Moinester is telling those stories through his blog, as well as through posts on the Orvis and Patagonia fly-fishing blogs. He and I crossed paths at a meeting, hosted by the fishing and river advocacy group Trout Unlimited, in Saratoga, Wyoming. In addition to Orvis and Patagonia, Trout Unlimited and a number of fish advocacy groups across the country are providing him with various types of support on his journey

His itinerary is driven not necessarily by the most scenic or productive fishing spots, but by water scarcity, changing temperatures, development, invasive species, hatchery programs and other threats to wild fish stocks.

Moinester says he’s been struck by the differences between fishing in the West and in the East. “Back around D.C., it’s about how much you can catch and how much you can keep. But out here in the West, fishing is a political act.”

That is not only because of the ongoing battles between advocates of wild salmon and proponents of hatchery programs, but it’s increasingly also about water rights – especially in the headwaters of the Colorado River.

“Denver and the Front Range has access to a tremendous amount of water from what were once pristine rivers. Today, 60 percent of the Frasier River’s flow gets pulled out for municipal purposes. They’re draining it so people can have nice Kentucky Bluegrass lawns,” Moinester says. The losers in the equation are the 90 percent of wildlife that rely on the rivershed, and the anglers and other recreational users of the waterways, who watch water levels fall throughout the summer.

“In an era of increasing water scarcity, you have these historic water rights that are very entrenched. So how do you go about conserving these resources? Today you’d never develop a system that works the way 100-year-old water rights work.”

The legacy of hydroelectric dams is another topic that Moinester has run into, and one that he says highlights unsound management policies in a time when the federal government is in serious fiscal trouble. Take the Snake River. “It contains about 70 percent of rehabilitation potential for the Columbia River’s wild salmon, but the Snake is no longer productive salmon habitat because of four dams. The Bonneville Power Administration has spent $10 billion to make salmon bypass [around the dams] easier, but it’s not been successful. To just dismantle all four of the dams, which produce only a small amount of power and are functionally obsolete, would only cost $1 billion.”
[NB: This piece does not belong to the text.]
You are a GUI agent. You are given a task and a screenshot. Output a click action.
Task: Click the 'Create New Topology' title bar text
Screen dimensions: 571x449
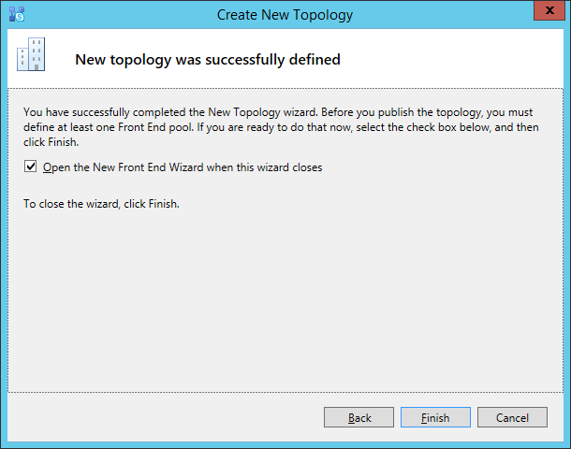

“A lot of conservation solutions regarding wild fish are cost-effective and make more economic sense than ongoing solutions,” he says. “But it still amazes me, the complexity of solving these issues. In D.C., I was seeing everything at 30,000 feet. I learned about these issues while sitting at a desk, wearing a suit. I can see and understand their magnitude a lot better by going out and seeing them for myself. At the local level there are so many moving pieces and laws that work against a given conservation issue.”

The next and final leg of Moinester’s journey will be a kind of home-coming, in that it will take him to the heart of the Keystone XL pipeline debate that he’s spent years fighting. Once he reaches the oil-sands fields of Northern Alberta, Canada, he plans to meet with policy makers and First Nations communities that are most directly affected by the growing oil-sands play – whether the bitumen the oil companies pull from the ground is piped into the United States, via Keystone XL, or to some distant Asian market, via the Gateway Pipeline. “I’ll be trying to understand how our global energy demands are impacting the upstream communities,” he says.

Between all those miles and meetings, he’ll keep seeking out interesting stretches of river, fly-rod in hand. It’s the fish after all, who must battle rising water temperatures and falling water levels, which beckoned him from his leather chair in the U.S. House of Representatives.

“Historically, fish conservation has been very localized: this damn, that culvert, these streams,” he says. “Climate Change is really the first threat to wild fish that is global. It presents a challenge for an angling community that is conservation-minded but not politically active. It makes them have to take a stand on contentious issues.”